Iowa high court allows COVID suit against supervisors, not company
- October 16, 2025
- Posted by: Web workers
- Category: Workers Comp
The families of four Tyson Foods Inc. meat processing workers who died in 2020 after contracting COVID-19 during a workplace outbreak that had state and local health officials asking for the temporary closure of a facility in Iowa can sue plant officials but not the company, the Iowa Supreme Court ruled.
A district court previously dismissed the case, Mehmedovic et al. v. Tyson Foods, Inc., et al., which named the company as a defendant along with more than a dozen local supervisors and plant health and safety officials. The lower court’s ruling was based on the state’s exclusive remedy provision, which says workplace injuries and illnesses must go through workers compensation.

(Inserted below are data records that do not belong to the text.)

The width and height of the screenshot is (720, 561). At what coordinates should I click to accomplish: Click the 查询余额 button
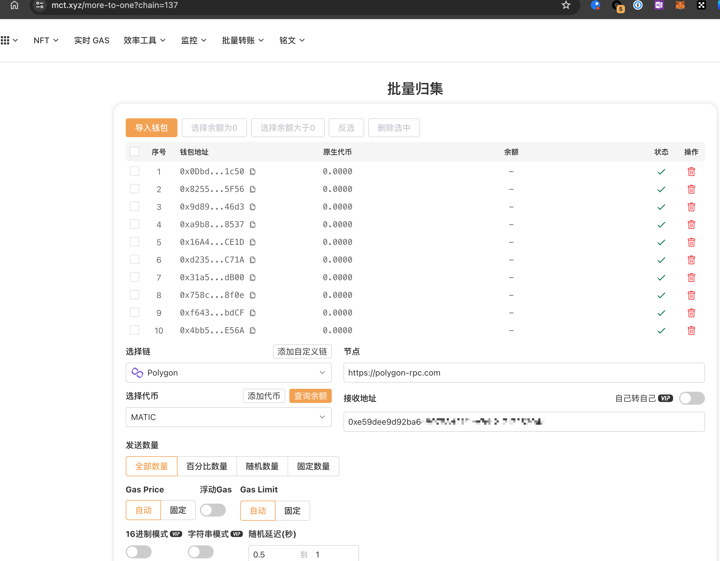click(x=310, y=396)
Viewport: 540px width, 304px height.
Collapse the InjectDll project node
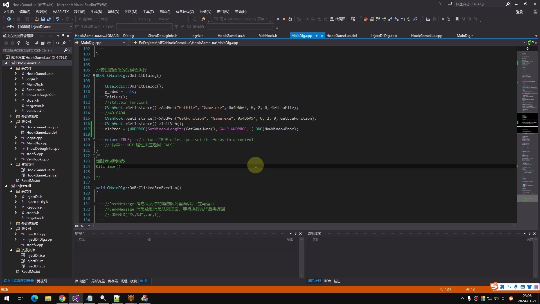(x=6, y=186)
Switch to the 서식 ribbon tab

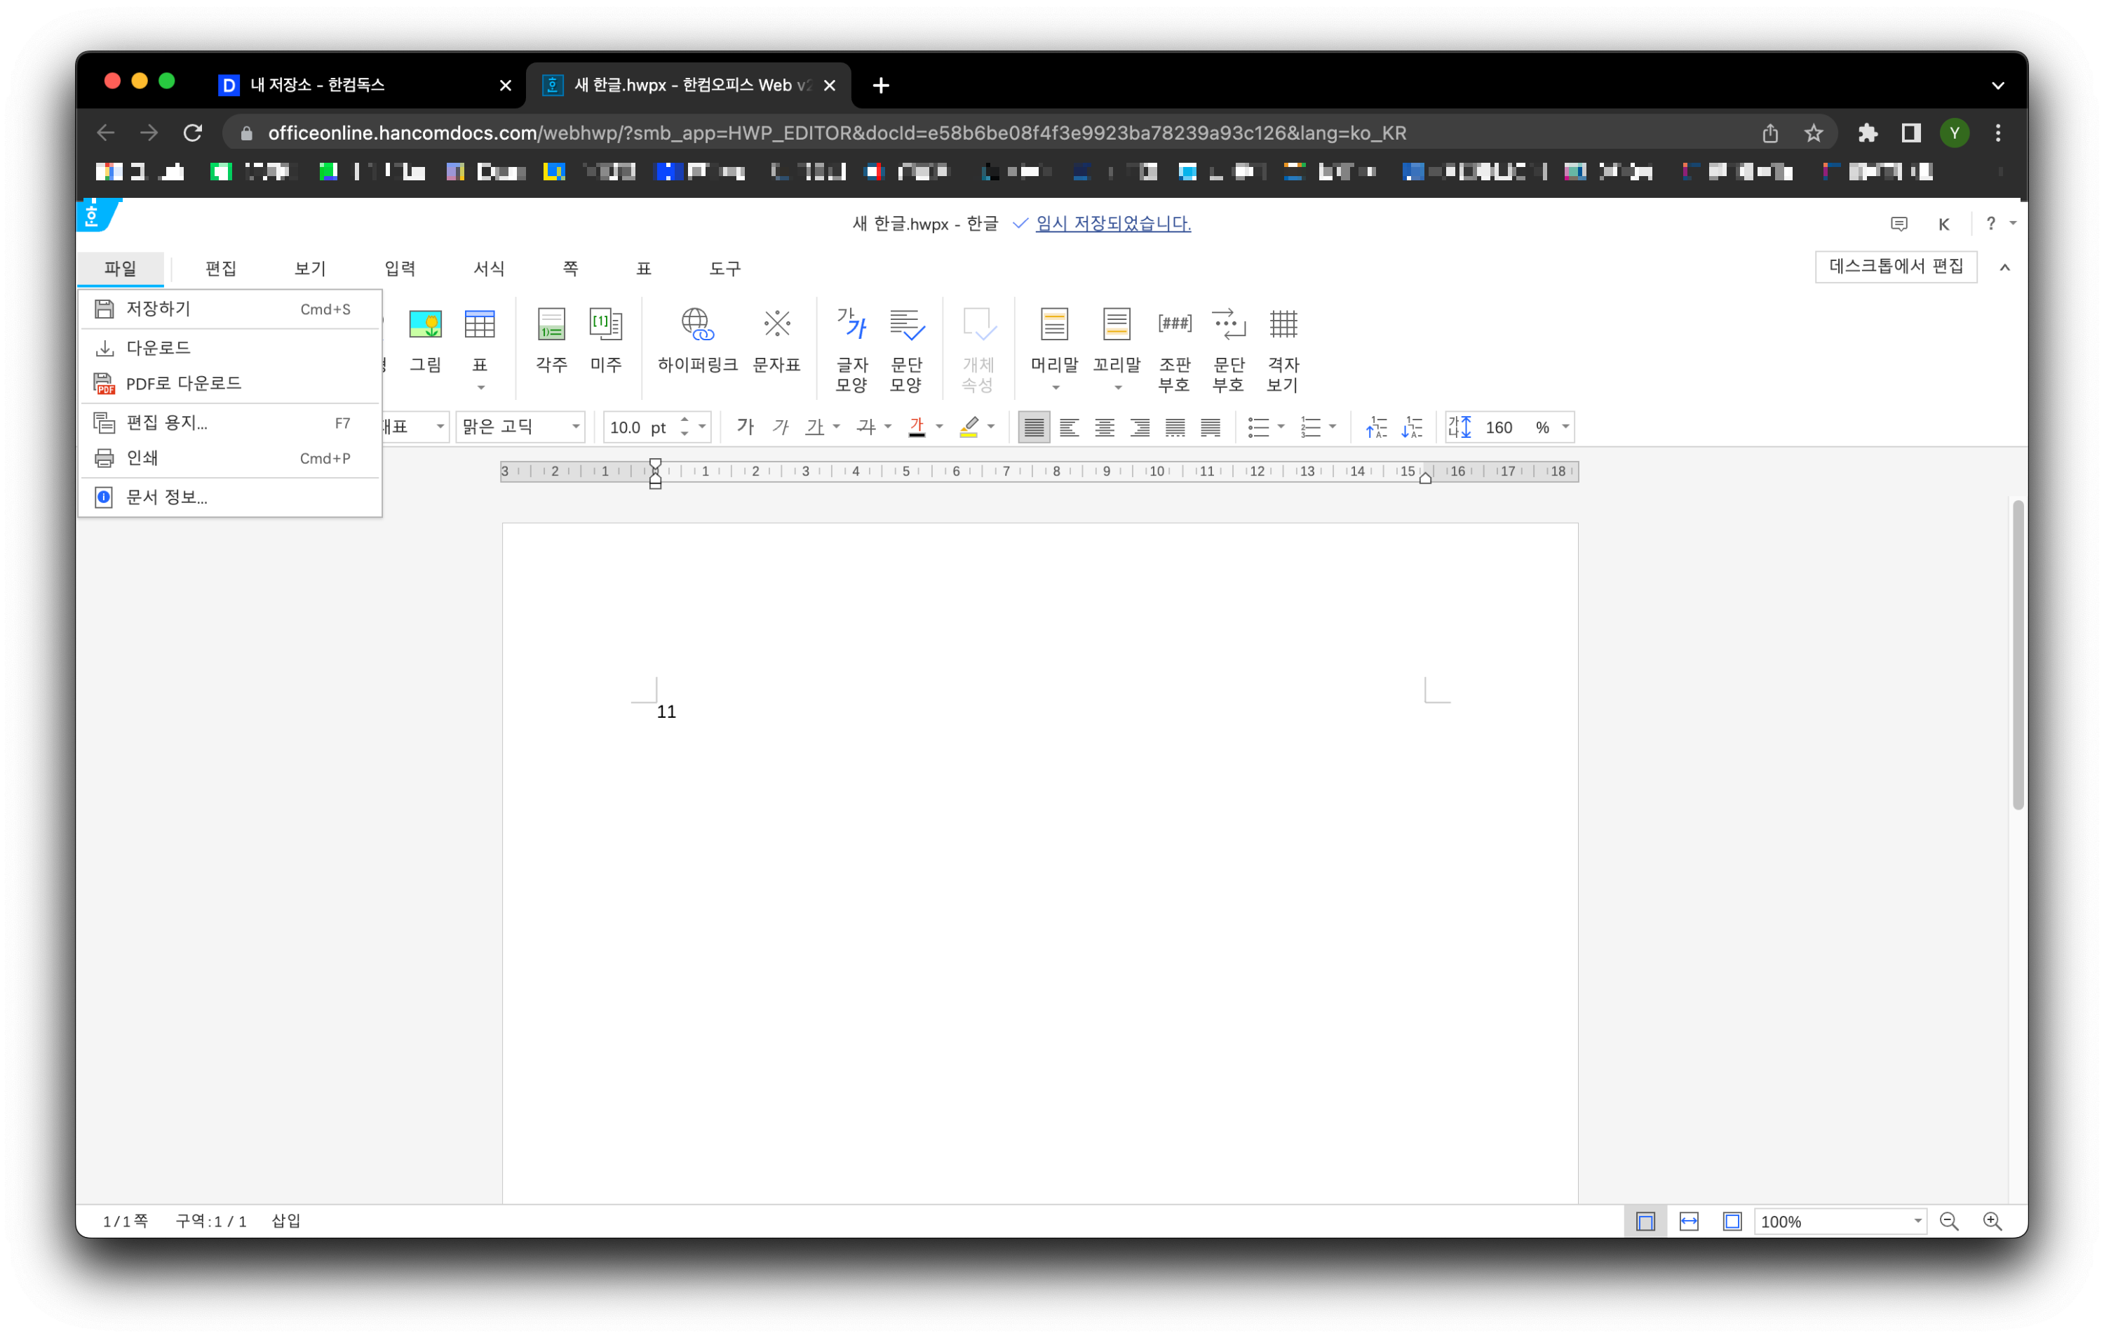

The estates of four of the deceased workers asserted claims for fraudulent misrepresentation, gross negligence and ordinary negligence, arguing that Tyson Foods’ decision to keep the plant open despite more than 1,000 workers testing positive for COVID-19 met the burden for exceptions to the exclusive remedy provision, which allows for lawsuits if the employer was negligent, among other stipulations.
In dismissing and reversing in part an appeals ruling that dismissed the case in its entirety over the exclusive remedy defense, the Iowa Supreme Court ruled unanimously Friday that the decision over statutory exception to exclusivity for gross negligence applies only to “coemployees” and not to employers, allowing the case against several supervisors to proceed.